Here are some ideas for where to start to find fuel for your organization’s transformation:
- Start with mapping your ecosystem aligned to support the customer’s mission, vision, and strategy
- Catalyze your staff to explore high-growth, scalable, and innovative solutions to real problems
- Recognize opportunities around you and go back to your stakeholder map for collaboration options
- Enable sharing and out-of-the-box thinking by breaking organizational silos
- Empower open collaboration, networking, and learning
- Equip employees with proven tools, methodologies, and practices to explore new innovative opportunities that can turn into highly scalable businesses
- Nourish employees with an ambitious mindset and entrepreneurial curiosity
- Facilitate a highly engaging and inspirational learning experience
- Lastly, take a look outside your organization
Inviting persons with diverse backgrounds and know-how from the value chain to co-create helps explore the potential of an idea, and more importantly, generate ideas that are different and novel.
A systematic approach and a guided process are the keys
In my experience, you need a systematic, guided process that supports the exploration process. By working systematically, the idea is investigated from different perspectives and with various lenses. Inviting persons with diverse backgrounds and know-how from the value chain to co-create helps explore the potential of an idea, and more importantly, generate ideas that are different and novel.
I would start the work by taking a deep dive into your partner ecosystem, tapping into your value chain, and screening your stakeholders. Turning your viewpoint from inside-out to outside-in opens a totally different world. It is so easy to start from within and to spend months working with internal stakeholders, but with the same effort, you could get totally different insights by starting from the outside.
The foundation for successful collaboration is trust between team members and individuals working together.

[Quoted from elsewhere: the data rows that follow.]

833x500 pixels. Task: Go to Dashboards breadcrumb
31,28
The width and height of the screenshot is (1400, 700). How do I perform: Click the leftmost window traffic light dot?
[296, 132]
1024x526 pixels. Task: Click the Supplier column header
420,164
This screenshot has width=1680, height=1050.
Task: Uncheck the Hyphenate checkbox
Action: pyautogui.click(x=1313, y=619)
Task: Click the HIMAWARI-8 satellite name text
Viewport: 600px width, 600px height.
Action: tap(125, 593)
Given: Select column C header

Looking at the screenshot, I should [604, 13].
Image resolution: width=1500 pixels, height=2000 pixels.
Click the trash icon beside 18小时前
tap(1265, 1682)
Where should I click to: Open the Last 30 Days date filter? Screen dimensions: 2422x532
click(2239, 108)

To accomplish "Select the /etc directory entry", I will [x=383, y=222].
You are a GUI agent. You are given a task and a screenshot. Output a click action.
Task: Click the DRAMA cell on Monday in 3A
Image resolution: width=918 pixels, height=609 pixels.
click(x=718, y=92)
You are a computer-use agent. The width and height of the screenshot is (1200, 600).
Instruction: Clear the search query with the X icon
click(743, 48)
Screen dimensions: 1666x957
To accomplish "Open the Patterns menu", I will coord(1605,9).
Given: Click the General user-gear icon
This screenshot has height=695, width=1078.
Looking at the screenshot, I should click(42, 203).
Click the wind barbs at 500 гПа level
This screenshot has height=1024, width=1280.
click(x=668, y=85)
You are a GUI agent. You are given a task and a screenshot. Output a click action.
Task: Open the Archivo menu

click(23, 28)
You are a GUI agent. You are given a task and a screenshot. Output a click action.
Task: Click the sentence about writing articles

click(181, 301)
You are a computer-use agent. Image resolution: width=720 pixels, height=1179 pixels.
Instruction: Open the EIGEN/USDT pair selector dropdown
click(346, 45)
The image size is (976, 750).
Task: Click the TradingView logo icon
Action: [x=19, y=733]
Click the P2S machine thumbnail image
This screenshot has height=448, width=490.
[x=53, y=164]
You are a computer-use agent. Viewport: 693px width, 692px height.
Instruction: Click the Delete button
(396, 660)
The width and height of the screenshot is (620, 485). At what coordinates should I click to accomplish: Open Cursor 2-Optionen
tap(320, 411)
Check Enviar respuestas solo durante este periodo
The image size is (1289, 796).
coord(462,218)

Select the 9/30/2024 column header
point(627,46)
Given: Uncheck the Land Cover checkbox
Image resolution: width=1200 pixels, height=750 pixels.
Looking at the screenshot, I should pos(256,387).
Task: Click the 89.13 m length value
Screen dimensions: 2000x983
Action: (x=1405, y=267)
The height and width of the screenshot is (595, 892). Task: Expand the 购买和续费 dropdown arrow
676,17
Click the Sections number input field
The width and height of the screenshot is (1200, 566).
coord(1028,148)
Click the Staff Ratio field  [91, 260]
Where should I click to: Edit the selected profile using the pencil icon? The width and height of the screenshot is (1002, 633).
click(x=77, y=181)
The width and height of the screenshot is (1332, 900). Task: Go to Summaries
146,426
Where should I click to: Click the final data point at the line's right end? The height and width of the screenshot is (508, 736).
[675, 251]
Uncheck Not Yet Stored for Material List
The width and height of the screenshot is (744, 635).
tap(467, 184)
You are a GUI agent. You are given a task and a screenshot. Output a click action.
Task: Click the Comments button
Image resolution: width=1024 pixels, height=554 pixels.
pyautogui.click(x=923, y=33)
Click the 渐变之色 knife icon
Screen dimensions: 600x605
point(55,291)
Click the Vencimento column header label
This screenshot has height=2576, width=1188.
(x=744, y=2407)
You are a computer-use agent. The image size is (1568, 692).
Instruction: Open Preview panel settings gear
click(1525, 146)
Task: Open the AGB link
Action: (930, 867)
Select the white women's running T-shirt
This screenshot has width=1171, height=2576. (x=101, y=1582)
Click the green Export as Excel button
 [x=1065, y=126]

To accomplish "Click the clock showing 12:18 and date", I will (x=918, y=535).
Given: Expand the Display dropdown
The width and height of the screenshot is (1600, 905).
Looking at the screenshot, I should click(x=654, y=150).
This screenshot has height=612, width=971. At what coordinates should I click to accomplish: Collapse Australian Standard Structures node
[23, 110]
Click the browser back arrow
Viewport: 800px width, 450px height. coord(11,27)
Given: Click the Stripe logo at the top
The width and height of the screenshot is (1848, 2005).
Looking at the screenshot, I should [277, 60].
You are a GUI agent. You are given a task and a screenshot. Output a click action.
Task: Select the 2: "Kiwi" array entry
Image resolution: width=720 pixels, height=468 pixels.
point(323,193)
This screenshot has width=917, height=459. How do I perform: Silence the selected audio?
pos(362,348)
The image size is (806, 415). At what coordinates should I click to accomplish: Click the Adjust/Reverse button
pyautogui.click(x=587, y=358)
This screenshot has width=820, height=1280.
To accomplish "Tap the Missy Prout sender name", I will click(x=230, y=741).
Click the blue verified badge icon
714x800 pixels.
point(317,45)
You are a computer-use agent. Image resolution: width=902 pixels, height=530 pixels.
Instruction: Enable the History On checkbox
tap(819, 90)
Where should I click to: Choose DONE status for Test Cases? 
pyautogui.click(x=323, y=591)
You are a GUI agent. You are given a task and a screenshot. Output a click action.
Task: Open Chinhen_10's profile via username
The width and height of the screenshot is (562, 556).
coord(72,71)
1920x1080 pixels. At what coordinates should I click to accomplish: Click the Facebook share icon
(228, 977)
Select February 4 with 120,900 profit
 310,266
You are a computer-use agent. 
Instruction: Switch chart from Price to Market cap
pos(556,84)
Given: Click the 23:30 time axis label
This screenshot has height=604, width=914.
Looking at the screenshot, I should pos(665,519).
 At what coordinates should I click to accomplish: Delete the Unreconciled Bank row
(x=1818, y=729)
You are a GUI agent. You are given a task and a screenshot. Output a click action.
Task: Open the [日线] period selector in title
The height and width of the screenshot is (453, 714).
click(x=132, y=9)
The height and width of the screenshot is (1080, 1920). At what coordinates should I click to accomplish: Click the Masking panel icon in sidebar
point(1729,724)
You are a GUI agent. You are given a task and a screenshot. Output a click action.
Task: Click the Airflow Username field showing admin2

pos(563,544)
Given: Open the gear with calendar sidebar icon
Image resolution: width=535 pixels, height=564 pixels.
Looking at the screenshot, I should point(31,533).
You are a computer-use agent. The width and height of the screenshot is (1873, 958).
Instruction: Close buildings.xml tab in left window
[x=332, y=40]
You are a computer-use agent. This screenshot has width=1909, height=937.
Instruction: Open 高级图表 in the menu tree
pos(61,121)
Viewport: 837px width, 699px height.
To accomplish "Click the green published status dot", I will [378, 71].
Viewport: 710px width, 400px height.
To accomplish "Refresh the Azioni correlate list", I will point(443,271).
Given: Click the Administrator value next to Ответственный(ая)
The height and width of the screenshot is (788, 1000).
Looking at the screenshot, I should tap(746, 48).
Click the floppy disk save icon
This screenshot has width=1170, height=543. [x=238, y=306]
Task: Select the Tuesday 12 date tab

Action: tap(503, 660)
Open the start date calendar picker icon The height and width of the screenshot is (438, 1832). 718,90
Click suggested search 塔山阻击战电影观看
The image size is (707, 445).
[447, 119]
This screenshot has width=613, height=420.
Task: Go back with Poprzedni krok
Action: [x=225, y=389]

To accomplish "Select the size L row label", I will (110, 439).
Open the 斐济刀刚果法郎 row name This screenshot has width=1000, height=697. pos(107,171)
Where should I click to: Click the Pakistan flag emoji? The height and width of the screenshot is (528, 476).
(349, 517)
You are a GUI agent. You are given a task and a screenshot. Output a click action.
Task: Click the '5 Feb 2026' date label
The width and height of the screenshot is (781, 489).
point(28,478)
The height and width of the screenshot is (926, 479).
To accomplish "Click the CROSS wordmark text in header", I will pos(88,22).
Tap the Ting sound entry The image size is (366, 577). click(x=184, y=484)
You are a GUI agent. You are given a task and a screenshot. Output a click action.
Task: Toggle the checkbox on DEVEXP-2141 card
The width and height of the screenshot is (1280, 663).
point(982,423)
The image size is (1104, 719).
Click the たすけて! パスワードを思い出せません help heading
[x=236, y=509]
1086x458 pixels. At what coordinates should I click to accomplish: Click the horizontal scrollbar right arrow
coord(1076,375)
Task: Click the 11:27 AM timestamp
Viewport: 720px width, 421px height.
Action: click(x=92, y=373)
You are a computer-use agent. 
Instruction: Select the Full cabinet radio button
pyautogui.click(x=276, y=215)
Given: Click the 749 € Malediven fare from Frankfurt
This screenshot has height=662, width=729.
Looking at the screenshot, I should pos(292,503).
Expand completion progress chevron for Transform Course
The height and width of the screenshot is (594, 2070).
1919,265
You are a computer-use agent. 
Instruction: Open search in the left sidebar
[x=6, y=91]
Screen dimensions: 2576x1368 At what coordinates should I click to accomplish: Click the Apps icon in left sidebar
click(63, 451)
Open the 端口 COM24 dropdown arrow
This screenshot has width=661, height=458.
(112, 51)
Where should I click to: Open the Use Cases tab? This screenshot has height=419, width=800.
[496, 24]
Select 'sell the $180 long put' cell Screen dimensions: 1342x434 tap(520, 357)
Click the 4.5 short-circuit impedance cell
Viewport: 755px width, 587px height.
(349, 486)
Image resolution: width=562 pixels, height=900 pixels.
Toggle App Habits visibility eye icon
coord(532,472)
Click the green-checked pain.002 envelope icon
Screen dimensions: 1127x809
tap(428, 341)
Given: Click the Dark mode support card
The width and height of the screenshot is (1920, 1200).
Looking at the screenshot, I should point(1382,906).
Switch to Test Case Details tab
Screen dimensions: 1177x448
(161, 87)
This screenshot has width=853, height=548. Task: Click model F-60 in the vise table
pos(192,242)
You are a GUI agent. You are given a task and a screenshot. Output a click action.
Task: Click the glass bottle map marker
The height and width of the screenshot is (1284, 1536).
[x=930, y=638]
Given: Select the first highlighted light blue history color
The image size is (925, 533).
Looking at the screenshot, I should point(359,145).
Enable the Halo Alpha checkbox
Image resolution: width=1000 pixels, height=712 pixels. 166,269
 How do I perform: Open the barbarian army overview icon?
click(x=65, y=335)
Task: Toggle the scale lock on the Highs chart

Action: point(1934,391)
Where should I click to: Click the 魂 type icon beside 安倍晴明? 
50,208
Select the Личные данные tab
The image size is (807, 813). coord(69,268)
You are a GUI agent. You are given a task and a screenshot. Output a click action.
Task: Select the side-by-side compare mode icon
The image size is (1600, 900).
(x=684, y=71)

Control vs. risks vs. trust – impartial facilitator to build a bridge
This open approach brings out quite quickly the questions of control, risks, and trust. We are used to keeping all control in our own hands, but by investing in partnering and co-creation, you need to be prepared to evaluate your company’s standpoint on control vs. risks and how to manage the risks involved. The foundation for successful collaboration is trust between team members and individuals working together. For building trust, you should openly discuss the pain points and look for an impartial facilitator to build a bridge.
A guided process by an impartial facilitator forces you to test and iterate, run many experiments, and test your hypothesis step by step. When running this kind of process for them, our customers at Aalto EE have been amazed at our ability to tap into their daily problems and help them genuinely accelerate innovation. As the most rewarding proof of our success, our customers have spent more time with us giving genuine and open feedback than ever before.
Eventually, success or failure in co-creation with stakeholders comes down to organizational culture and leadership models. Company culture is the single most difficult challenge to tackle for any organization in the midst of a transformation process, and it requires patience and straightforward steps. Support and commitment from the top management is the key during the whole journey; showing interest and being involved are maybe the hidden assets in the search for the next big thing for your organization.
Minna Wickholm has an extensive career in executive education. She has held various senior positions at Aalto University Executive Programs and Networks (Aalto EE). At SHIFT 2020, Minna will talk about Co-creation, the holy grail of innovation together with Ami Rubinstein from Sulapac and Marcus Dehlin from Stora Enso.